Saved entries

━━━━━━

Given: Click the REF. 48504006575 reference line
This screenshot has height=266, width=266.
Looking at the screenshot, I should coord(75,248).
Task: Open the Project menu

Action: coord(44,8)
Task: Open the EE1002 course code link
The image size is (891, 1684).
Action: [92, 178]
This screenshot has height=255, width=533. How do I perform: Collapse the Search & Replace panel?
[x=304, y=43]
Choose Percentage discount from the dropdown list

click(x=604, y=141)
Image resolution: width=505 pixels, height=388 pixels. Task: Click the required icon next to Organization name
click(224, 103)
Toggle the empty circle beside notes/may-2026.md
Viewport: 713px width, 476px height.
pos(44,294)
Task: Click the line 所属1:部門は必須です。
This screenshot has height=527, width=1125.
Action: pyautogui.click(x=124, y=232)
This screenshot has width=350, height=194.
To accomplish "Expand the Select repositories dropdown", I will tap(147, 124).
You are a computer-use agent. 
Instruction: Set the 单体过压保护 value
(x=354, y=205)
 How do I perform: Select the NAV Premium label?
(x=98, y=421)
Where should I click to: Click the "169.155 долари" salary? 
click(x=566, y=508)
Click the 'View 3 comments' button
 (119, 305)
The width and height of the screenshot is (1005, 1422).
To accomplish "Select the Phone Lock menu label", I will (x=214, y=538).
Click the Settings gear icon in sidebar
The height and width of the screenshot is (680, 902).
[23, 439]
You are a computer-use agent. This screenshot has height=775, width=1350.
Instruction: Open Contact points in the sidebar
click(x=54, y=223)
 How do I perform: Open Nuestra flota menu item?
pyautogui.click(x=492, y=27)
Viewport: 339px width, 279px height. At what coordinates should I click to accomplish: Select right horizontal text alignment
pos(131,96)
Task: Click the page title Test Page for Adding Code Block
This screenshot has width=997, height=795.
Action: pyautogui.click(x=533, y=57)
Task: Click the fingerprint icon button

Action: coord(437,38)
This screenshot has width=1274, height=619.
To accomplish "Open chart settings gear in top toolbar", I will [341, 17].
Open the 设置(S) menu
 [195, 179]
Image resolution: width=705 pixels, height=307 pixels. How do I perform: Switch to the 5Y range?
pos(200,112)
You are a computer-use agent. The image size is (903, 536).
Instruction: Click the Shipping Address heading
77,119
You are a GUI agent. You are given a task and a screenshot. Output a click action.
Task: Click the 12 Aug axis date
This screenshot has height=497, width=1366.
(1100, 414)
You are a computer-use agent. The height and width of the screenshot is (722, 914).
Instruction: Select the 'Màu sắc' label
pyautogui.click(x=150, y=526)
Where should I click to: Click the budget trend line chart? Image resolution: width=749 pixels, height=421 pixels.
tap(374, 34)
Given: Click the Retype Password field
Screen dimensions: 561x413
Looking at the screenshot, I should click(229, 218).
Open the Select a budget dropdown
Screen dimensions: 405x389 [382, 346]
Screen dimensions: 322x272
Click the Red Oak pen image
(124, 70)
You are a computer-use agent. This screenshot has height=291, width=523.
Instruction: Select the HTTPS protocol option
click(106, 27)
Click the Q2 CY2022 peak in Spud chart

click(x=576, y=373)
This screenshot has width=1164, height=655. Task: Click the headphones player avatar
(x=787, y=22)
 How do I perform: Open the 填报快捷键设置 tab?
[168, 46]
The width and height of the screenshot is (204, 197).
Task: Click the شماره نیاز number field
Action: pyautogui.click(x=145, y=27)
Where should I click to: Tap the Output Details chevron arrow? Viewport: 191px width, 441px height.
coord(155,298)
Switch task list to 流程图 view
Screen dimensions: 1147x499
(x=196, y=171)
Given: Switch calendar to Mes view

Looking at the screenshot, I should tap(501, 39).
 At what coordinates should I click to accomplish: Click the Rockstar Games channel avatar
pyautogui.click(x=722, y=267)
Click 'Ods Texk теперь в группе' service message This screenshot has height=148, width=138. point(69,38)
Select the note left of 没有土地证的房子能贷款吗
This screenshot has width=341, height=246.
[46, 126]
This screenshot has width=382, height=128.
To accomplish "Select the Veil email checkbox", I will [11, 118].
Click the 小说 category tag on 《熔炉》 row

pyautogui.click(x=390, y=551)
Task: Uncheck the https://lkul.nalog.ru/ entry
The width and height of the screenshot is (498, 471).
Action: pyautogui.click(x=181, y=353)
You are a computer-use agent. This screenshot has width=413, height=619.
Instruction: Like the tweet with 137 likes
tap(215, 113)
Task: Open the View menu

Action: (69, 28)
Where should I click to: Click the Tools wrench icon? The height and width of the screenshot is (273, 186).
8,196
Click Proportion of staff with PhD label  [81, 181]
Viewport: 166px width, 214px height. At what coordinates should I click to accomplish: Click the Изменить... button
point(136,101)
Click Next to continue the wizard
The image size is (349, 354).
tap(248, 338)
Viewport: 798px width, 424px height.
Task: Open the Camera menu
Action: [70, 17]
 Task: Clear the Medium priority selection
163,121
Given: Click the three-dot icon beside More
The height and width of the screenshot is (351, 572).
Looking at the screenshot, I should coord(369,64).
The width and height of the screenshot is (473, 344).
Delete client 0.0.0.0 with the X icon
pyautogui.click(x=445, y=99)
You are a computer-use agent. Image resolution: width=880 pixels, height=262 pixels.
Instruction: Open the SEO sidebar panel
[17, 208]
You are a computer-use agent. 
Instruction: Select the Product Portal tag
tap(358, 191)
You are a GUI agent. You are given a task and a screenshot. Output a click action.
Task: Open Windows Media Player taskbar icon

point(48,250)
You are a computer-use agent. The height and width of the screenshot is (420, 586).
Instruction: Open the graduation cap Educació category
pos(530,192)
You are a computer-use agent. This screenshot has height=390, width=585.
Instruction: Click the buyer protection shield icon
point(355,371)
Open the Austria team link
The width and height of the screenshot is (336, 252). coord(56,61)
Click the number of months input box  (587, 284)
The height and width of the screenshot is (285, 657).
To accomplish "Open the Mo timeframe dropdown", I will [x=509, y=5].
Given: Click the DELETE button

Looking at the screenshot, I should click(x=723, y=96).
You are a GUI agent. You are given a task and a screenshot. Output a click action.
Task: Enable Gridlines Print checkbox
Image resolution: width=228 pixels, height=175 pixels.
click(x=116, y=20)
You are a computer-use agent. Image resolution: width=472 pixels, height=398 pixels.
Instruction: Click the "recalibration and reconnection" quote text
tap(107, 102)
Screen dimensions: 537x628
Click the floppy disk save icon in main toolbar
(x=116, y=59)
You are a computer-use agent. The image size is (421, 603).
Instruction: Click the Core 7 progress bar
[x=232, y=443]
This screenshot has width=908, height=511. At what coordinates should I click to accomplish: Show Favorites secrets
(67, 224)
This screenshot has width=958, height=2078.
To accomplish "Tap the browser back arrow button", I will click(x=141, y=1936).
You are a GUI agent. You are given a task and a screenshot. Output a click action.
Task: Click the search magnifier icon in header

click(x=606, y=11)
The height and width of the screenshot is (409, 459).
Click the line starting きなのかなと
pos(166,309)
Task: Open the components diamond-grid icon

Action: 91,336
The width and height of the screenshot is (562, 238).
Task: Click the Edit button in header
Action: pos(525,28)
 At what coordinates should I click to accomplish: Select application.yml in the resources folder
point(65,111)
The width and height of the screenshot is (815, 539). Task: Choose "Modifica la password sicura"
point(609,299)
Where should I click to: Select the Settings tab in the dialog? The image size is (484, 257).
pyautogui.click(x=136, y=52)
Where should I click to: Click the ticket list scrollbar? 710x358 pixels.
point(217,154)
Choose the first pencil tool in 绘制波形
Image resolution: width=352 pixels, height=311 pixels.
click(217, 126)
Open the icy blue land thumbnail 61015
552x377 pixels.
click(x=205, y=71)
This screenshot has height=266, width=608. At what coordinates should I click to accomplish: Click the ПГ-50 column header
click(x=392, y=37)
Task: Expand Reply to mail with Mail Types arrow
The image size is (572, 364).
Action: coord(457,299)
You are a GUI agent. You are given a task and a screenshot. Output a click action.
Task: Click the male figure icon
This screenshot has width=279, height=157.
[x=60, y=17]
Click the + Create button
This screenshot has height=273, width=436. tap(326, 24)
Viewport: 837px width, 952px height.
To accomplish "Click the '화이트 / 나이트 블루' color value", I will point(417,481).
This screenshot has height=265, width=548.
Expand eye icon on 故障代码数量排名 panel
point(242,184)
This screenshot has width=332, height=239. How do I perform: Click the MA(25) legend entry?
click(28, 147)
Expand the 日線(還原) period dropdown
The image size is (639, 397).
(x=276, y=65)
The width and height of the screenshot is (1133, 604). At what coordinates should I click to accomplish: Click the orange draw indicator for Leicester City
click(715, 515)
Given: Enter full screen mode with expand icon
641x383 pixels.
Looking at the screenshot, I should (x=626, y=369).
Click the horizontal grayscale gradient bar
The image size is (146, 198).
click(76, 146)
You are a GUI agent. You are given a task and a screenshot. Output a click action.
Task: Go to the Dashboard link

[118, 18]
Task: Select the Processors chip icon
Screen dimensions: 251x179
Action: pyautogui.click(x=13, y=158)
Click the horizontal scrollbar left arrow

━━━━━━

EXERCISE PROMPT.
With the first line being the one containing "Task: Click the 12 Aug axis date" and the last line the one containing "has height=291, width=523.", transcribe exactly the lines above that fall in that range.

WRITTEN REPLY.
Task: Click the 12 Aug axis date
This screenshot has height=497, width=1366.
(1100, 414)
You are a computer-use agent. The height and width of the screenshot is (722, 914).
Instruction: Select the 'Màu sắc' label
pyautogui.click(x=150, y=526)
Where should I click to: Click the budget trend line chart? Image resolution: width=749 pixels, height=421 pixels.
tap(374, 34)
Given: Click the Retype Password field
Screen dimensions: 561x413
Looking at the screenshot, I should click(229, 218).
Open the Select a budget dropdown
Screen dimensions: 405x389 [382, 346]
Screen dimensions: 322x272
Click the Red Oak pen image
(124, 70)
You are a computer-use agent. This screenshot has height=291, width=523.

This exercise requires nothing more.